Integrated Clustering and Optimization for IoT Sensor Networks in Space–Air–Ground Frameworks: A Focus on Energy Savings

Abstract

The integration of space–air–ground networks necessitates effective strategies for managing the energy consumption and operational longevity of IoT sensor nodes. Clustering, implemented as the foundational tier in SAGINs, is instrumental in organizing sensor nodes into efficient communication groups, thereby optimizing data aggregation and minimizing redundant transmissions. This study introduces an energy-efficient cluster head (CH) selection using osprey optimization algorithm (EECHOOA), to minimize the total energy expenditure by each sensor at the individual node level. These sensors are controlled by a CH that transmits data to the top levels. With the osprey optimization algorithm (OOA), we further improve the clustering procedure for accurate CH election. By emulating the unique strategies of ospreys, the OOA adaptively determines the best CHs, taking into account both the distance between nodes and their energy reserve.

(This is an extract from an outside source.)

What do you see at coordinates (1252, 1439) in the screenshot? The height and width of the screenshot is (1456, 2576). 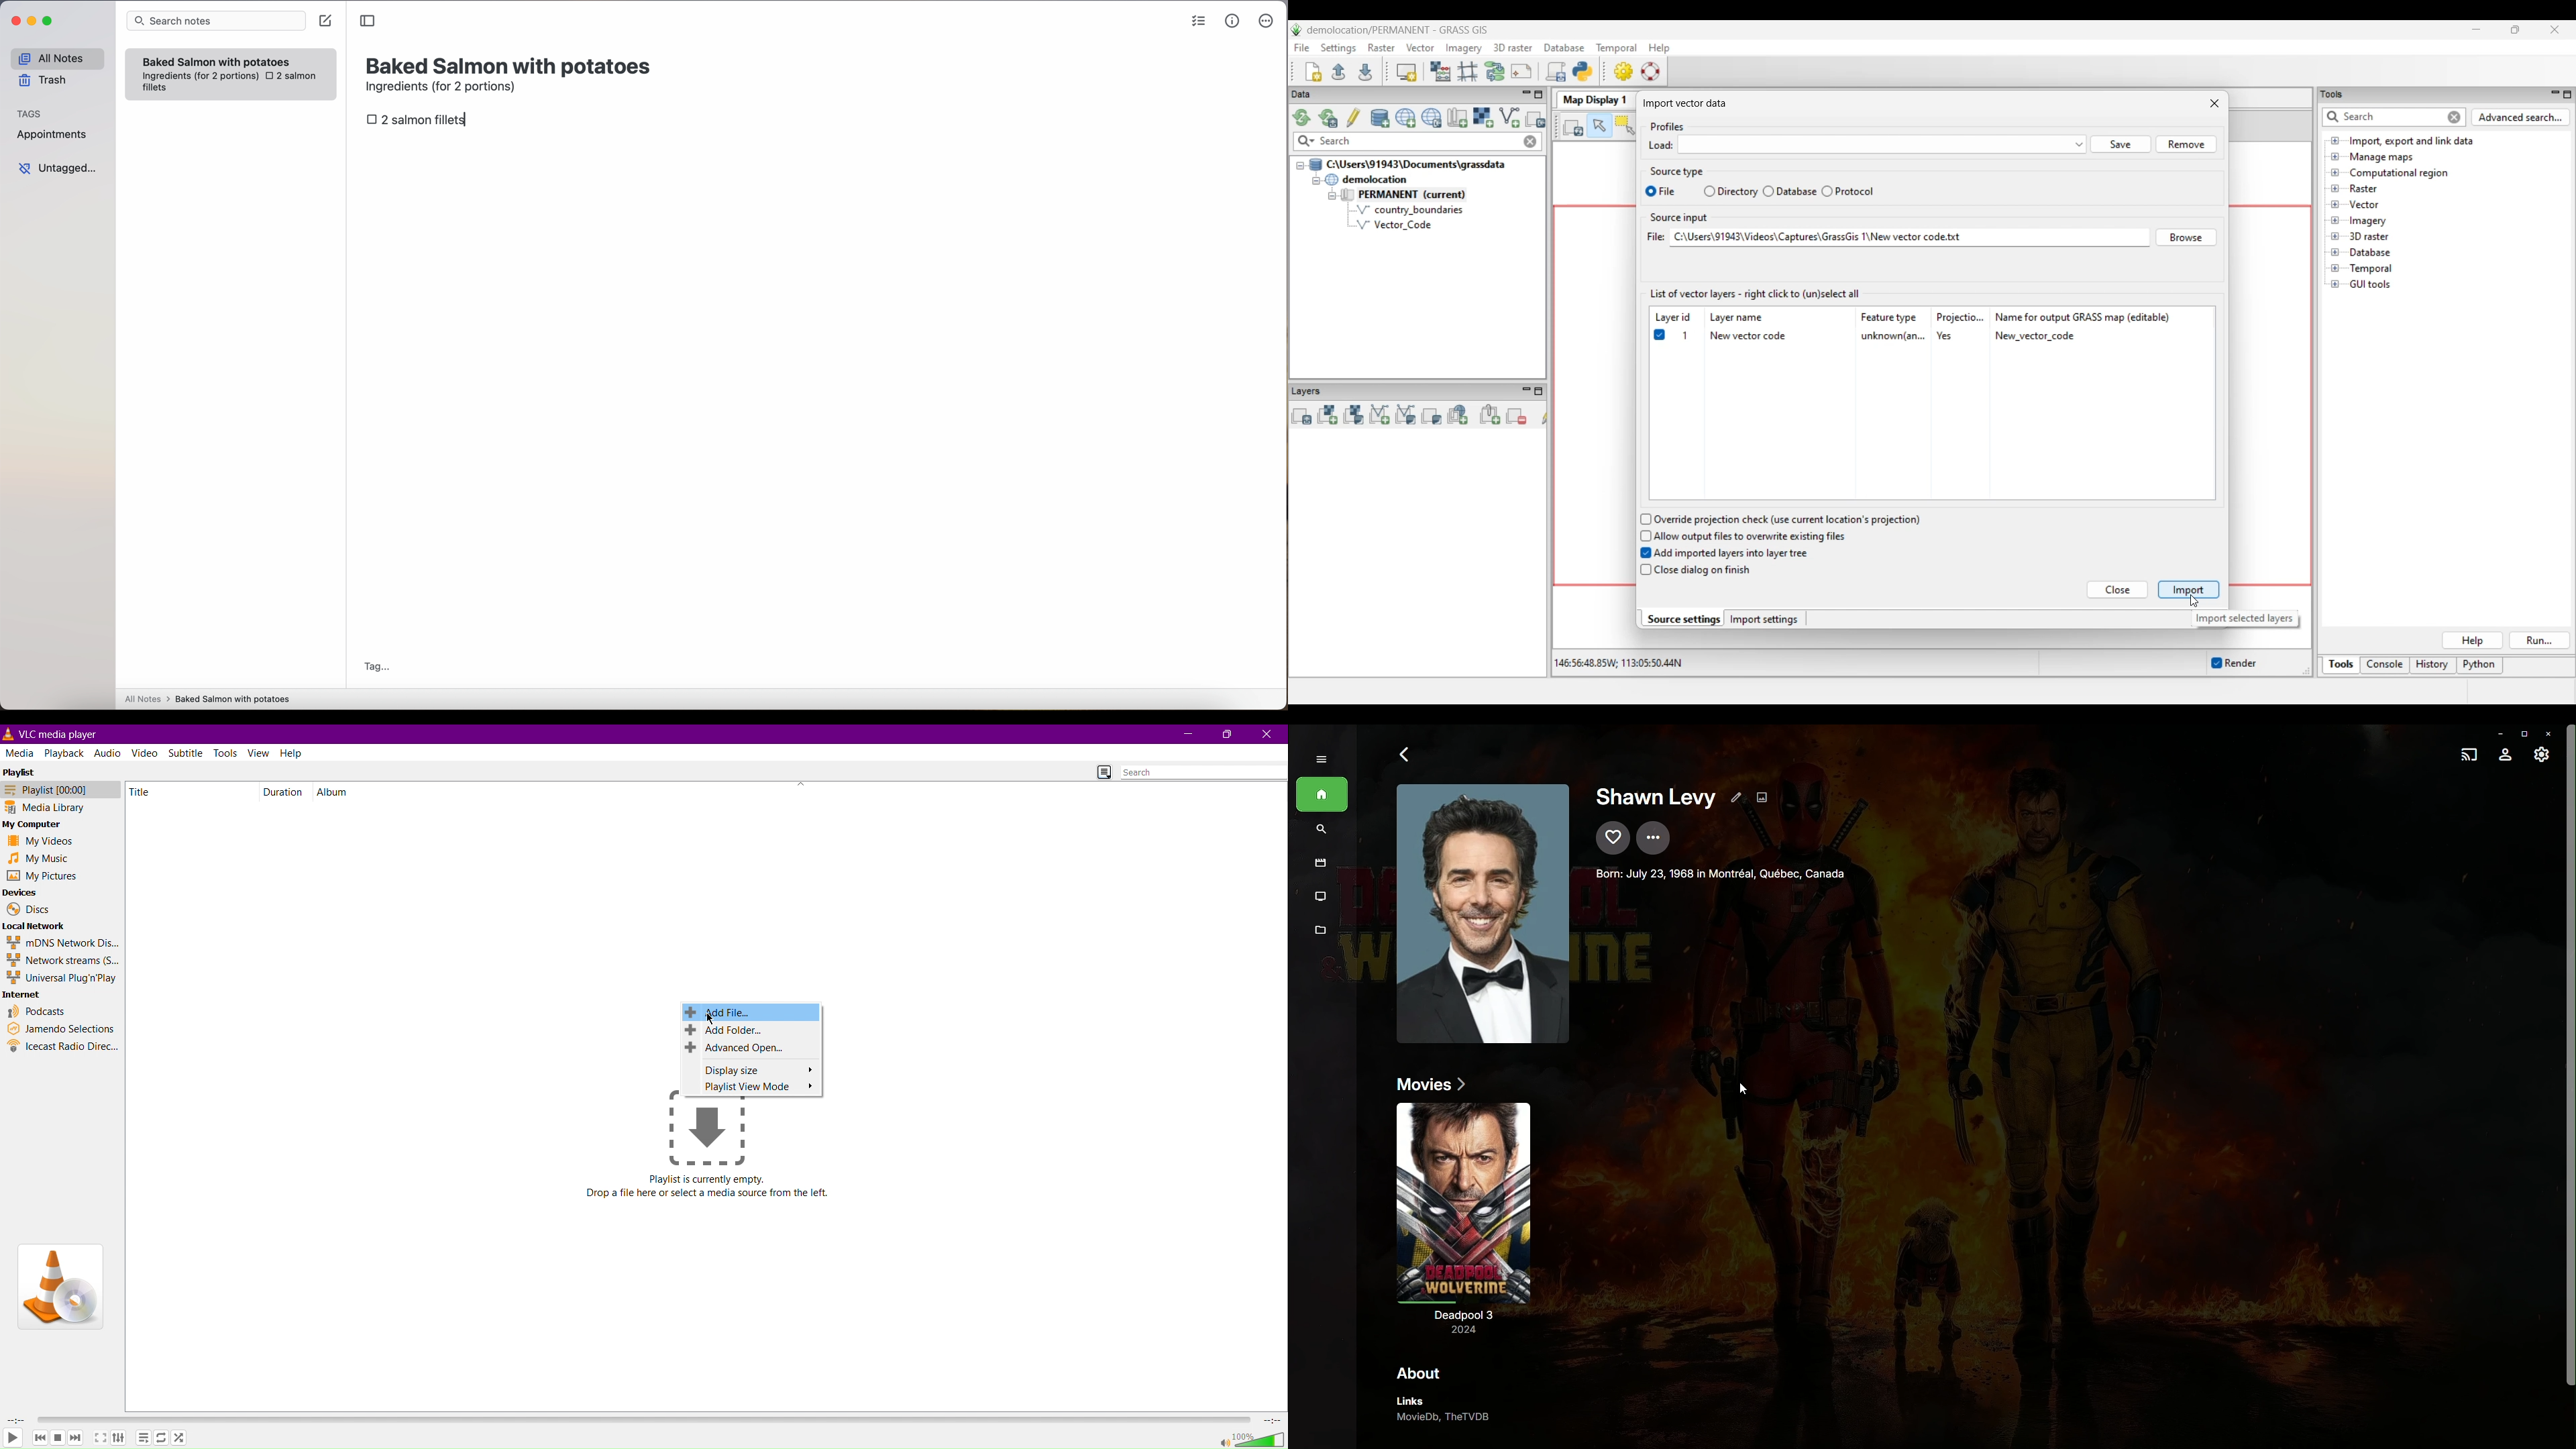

In comparison to cutting-edge techniques like MMABC, NCOGA, PUAG, and ZFO-SHO, the simulation findings show that our suggested clustering strategy combined with OOA to CH election made the network lifetime is extended by 50%–100% and the network consumption of energy is reduced by 56.25%–76.35% than existing protocols. In order to provide more sustainable and streamlined IoT-based networks capable of responding to a range of fields of application, this study shows how clustering techniques may be used in combination with expert optimization algorithms in SAGINs.